In his 1897 article on beer-markers George Dollar wrote that the "beer-marker" custom has been known to Munich for many years, and that it has been adopted in nearly all of the German cities and towns. In the Löwenbräu Keller the markers are sold for fifty pfennige, or sixpence, each, by an old woman who goes round amongst the beer-drinkers with a basket. She is a well-known character in Munich, and knits the figures herself.
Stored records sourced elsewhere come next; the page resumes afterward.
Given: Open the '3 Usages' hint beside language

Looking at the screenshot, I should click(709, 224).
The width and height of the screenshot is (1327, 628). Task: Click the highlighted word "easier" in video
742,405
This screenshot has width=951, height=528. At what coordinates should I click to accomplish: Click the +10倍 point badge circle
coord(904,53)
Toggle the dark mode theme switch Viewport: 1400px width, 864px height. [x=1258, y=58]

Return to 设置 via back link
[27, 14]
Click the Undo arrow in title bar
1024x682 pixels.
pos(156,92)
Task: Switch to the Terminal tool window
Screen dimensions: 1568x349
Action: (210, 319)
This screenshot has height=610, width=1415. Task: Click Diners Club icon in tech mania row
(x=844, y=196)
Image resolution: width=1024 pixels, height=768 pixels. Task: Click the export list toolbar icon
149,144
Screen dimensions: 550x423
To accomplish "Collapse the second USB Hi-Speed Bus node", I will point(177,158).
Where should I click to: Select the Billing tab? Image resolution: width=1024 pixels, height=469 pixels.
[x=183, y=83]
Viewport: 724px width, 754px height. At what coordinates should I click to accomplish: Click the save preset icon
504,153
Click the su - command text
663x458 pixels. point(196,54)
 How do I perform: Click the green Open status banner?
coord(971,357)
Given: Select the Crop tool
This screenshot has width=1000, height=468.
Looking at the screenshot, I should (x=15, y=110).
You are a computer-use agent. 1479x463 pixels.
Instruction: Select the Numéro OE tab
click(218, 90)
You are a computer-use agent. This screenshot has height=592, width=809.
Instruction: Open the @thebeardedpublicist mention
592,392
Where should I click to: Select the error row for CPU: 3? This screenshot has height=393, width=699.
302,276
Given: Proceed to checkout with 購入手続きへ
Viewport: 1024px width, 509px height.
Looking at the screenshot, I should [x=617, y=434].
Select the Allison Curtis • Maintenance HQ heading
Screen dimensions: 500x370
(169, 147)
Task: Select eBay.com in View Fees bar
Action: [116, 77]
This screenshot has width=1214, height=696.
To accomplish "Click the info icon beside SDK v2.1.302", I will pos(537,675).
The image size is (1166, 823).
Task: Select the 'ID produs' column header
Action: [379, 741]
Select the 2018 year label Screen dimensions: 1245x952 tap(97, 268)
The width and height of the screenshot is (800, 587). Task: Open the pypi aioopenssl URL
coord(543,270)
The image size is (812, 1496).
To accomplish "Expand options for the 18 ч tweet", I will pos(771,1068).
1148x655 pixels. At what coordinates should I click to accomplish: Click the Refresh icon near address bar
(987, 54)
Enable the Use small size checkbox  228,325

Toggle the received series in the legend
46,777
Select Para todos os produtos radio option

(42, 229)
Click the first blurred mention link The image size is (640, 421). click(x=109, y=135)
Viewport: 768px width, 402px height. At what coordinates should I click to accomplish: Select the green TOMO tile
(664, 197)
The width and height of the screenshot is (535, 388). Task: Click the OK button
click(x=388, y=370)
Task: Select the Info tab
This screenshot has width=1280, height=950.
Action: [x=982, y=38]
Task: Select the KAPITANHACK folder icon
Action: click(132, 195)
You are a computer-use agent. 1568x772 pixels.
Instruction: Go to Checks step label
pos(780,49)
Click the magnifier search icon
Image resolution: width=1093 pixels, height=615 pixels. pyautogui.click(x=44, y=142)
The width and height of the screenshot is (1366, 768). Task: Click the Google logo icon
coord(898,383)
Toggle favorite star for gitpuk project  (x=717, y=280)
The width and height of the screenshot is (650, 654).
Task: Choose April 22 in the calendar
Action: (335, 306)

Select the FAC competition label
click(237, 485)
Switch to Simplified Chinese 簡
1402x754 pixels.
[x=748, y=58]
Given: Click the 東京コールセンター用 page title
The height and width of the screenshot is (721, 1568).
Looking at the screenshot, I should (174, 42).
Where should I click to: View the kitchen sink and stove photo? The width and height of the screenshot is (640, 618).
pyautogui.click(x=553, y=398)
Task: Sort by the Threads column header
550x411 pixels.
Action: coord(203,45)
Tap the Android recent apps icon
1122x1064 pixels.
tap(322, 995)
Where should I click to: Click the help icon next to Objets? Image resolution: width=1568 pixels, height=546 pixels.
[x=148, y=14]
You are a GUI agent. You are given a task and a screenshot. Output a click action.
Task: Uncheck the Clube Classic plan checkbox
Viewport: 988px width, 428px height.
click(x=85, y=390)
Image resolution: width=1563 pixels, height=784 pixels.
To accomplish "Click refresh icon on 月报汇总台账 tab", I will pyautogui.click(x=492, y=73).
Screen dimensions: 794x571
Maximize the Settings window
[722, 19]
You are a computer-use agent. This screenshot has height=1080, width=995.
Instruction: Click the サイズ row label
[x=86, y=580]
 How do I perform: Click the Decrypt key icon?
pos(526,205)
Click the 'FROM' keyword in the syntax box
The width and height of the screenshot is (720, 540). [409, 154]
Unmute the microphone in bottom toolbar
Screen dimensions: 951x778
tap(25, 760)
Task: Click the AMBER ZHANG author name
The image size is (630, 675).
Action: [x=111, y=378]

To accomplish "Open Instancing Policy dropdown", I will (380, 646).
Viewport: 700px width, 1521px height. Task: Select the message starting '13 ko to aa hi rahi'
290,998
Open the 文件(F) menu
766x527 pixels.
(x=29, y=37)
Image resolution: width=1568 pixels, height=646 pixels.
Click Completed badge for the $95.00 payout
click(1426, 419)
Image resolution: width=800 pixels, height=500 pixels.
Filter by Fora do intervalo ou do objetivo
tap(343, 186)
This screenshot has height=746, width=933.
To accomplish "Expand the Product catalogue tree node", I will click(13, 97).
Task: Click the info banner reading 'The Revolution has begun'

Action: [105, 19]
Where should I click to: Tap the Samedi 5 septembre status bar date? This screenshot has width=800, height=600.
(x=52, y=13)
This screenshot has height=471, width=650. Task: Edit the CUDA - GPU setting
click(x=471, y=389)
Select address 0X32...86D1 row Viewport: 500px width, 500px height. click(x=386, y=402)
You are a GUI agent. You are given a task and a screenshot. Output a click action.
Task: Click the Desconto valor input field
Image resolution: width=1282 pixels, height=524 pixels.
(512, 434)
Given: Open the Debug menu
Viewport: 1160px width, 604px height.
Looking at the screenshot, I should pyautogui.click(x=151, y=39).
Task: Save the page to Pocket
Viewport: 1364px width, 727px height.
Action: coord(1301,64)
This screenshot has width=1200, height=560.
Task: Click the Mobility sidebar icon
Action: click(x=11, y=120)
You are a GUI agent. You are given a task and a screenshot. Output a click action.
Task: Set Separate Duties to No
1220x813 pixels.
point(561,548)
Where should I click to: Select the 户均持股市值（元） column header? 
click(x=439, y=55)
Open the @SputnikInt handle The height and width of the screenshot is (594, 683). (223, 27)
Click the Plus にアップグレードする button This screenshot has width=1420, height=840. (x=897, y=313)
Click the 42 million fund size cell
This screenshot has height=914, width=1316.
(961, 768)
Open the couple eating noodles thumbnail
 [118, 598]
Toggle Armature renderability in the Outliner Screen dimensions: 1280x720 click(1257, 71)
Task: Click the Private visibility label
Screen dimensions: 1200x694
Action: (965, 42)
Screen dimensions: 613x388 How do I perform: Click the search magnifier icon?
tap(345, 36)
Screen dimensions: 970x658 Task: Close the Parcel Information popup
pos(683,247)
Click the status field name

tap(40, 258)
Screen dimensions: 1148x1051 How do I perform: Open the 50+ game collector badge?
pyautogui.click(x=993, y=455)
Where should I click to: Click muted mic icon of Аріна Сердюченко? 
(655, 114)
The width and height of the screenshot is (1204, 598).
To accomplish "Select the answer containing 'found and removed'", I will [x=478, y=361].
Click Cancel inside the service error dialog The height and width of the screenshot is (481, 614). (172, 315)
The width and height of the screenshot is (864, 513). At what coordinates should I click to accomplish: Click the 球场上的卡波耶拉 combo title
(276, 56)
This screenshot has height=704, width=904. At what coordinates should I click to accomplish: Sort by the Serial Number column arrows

The tradition of using beer markers has been a part of Munich's culture for many years and has been adopted in various other German cities and towns. In the Löwenbräu Keller, these markers were sold by a well-known local woman who knitted the figures herself and sold them for fifty pfennige, or sixpence, each.

In more recent times, the practice has evolved to use brightly coloured plastic tokens affixed to beer bottles at social gatherings to prevent confusion, reflecting the ongoing need for clear identification of individual drinks.